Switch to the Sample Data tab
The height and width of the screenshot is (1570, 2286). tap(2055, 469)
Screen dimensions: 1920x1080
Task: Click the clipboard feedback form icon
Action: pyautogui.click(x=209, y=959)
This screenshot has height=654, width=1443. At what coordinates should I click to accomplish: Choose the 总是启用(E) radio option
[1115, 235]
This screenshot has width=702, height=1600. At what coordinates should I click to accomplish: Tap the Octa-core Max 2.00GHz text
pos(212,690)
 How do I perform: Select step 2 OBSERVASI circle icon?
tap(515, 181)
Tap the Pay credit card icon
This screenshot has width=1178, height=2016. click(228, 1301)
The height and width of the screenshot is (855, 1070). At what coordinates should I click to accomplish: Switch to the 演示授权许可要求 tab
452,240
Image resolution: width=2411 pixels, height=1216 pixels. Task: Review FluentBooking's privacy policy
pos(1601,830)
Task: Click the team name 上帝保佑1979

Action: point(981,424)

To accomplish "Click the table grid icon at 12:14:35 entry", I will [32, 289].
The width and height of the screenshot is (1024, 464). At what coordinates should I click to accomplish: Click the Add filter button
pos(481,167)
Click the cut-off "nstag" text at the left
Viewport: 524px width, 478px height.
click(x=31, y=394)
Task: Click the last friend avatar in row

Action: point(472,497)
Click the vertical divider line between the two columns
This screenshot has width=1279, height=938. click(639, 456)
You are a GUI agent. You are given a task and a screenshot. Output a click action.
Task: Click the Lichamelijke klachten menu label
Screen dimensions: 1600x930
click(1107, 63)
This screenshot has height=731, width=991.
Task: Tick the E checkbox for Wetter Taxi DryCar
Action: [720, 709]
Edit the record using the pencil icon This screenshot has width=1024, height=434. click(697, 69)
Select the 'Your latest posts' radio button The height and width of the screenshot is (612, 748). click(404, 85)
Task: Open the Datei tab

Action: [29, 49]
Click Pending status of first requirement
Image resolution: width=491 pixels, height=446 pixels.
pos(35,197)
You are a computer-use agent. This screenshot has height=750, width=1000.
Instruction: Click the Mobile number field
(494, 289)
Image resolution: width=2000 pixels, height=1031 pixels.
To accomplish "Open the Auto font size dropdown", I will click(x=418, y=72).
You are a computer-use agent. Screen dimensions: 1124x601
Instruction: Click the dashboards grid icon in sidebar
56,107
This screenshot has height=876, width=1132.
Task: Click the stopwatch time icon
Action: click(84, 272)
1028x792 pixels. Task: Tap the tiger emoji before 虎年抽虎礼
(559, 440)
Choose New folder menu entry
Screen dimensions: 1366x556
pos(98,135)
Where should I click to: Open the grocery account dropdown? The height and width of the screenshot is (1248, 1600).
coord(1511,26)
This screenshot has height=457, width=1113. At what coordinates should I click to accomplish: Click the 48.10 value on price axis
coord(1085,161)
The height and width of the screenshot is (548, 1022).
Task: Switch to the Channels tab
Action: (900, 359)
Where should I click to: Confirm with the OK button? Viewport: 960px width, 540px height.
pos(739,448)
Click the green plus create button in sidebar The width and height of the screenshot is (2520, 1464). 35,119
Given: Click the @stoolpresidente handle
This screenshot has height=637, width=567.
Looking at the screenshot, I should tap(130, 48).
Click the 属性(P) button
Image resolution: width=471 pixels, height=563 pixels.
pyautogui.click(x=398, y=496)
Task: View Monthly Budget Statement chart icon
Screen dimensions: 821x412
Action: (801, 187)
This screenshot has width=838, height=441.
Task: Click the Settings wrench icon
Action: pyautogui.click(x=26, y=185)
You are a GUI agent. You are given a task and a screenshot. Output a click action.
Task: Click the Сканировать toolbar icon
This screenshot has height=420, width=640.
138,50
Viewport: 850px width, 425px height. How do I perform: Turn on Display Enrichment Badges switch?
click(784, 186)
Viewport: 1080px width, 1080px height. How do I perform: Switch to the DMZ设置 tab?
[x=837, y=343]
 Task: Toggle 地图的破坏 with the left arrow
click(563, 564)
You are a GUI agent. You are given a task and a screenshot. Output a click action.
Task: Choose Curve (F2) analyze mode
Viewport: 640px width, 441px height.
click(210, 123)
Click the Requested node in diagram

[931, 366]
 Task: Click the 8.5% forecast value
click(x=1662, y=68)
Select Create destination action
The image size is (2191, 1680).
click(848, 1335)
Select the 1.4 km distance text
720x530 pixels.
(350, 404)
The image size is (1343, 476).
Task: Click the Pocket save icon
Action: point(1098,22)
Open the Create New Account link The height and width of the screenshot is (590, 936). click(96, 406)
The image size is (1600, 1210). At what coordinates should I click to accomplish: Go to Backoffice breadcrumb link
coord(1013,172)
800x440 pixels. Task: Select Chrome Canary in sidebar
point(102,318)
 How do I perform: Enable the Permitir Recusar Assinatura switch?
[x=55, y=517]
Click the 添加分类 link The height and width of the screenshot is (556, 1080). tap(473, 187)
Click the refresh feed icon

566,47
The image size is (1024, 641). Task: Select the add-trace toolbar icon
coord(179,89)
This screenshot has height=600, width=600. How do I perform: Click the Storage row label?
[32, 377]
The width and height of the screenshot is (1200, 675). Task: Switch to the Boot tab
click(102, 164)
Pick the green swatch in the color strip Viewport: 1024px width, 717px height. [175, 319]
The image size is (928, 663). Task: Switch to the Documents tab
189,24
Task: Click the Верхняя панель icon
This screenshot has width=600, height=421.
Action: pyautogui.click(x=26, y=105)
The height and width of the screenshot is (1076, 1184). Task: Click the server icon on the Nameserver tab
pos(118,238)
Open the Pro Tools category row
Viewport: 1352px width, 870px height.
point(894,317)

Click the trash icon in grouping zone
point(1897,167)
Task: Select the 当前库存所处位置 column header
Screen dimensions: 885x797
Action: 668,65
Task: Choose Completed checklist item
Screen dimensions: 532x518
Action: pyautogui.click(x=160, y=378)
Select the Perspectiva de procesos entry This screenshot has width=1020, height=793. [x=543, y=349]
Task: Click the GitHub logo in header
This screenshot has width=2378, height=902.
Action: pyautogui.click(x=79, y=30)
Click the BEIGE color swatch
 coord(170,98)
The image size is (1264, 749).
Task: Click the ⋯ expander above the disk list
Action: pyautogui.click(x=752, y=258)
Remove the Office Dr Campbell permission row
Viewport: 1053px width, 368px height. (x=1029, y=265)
◇ ◇ ◇ ◇
> **Your goal**:
For the string "header", show each line of the entries above where it occurs.

> **Output of the exercise**:
Task: Select the 当前库存所处位置 column header
Task: Click the GitHub logo in header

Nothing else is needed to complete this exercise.